--- START ---
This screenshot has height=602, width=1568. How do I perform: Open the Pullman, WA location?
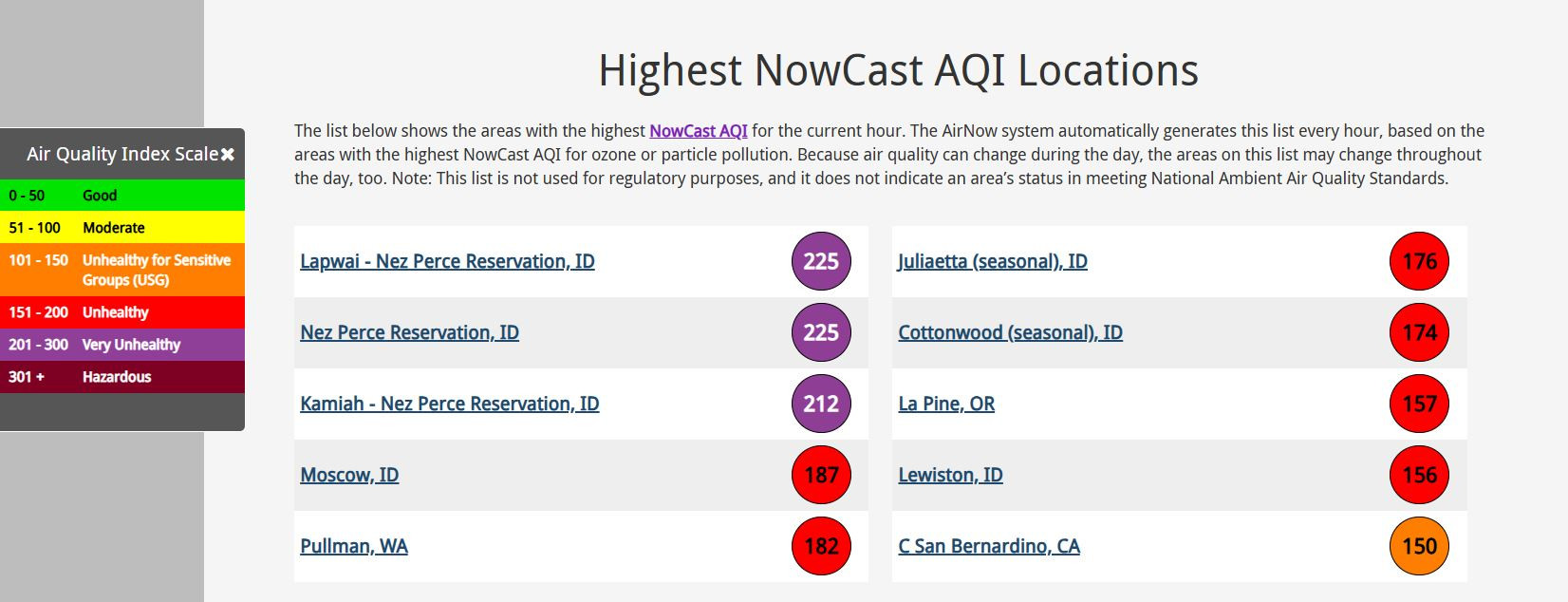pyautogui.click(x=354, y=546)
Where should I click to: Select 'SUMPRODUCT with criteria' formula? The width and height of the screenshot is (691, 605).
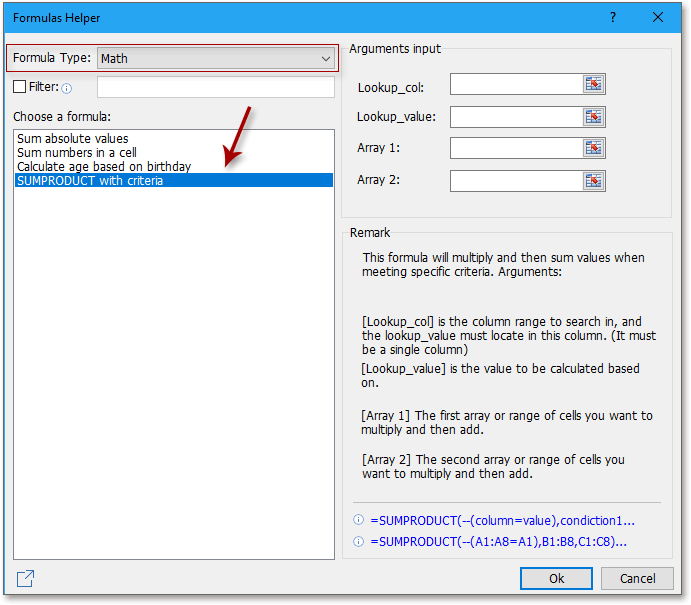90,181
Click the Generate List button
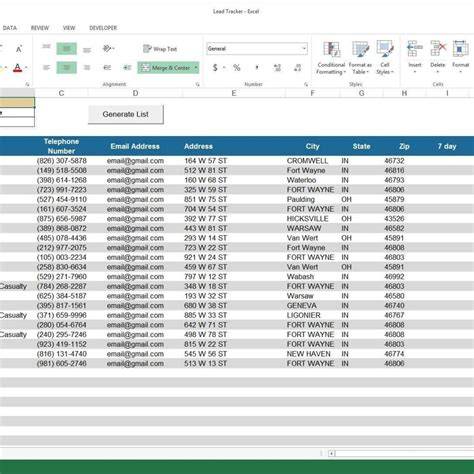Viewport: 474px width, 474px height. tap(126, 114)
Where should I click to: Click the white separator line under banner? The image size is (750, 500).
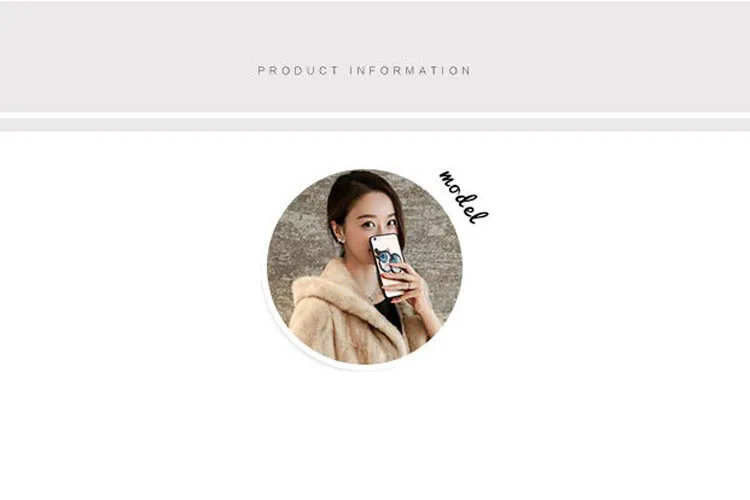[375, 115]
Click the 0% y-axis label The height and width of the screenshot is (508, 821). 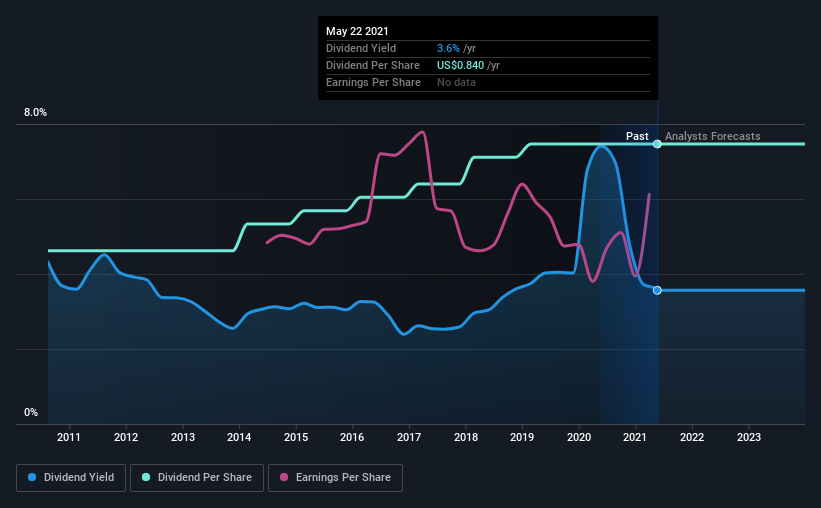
--- END ---
> [Your instructions] Reproduce the listing word for word, but keep the pictures out of it.

> [Output below]
This screenshot has height=602, width=1568. How do I perform: Open the Pullman, WA location?
pyautogui.click(x=354, y=546)
Where should I click to: Select 'SUMPRODUCT with criteria' formula? The width and height of the screenshot is (691, 605).
90,181
Click the Generate List button
Viewport: 474px width, 474px height. tap(126, 114)
Where should I click to: Click the white separator line under banner? The image size is (750, 500).
[375, 115]
Click the 0% y-axis label The height and width of the screenshot is (508, 821). 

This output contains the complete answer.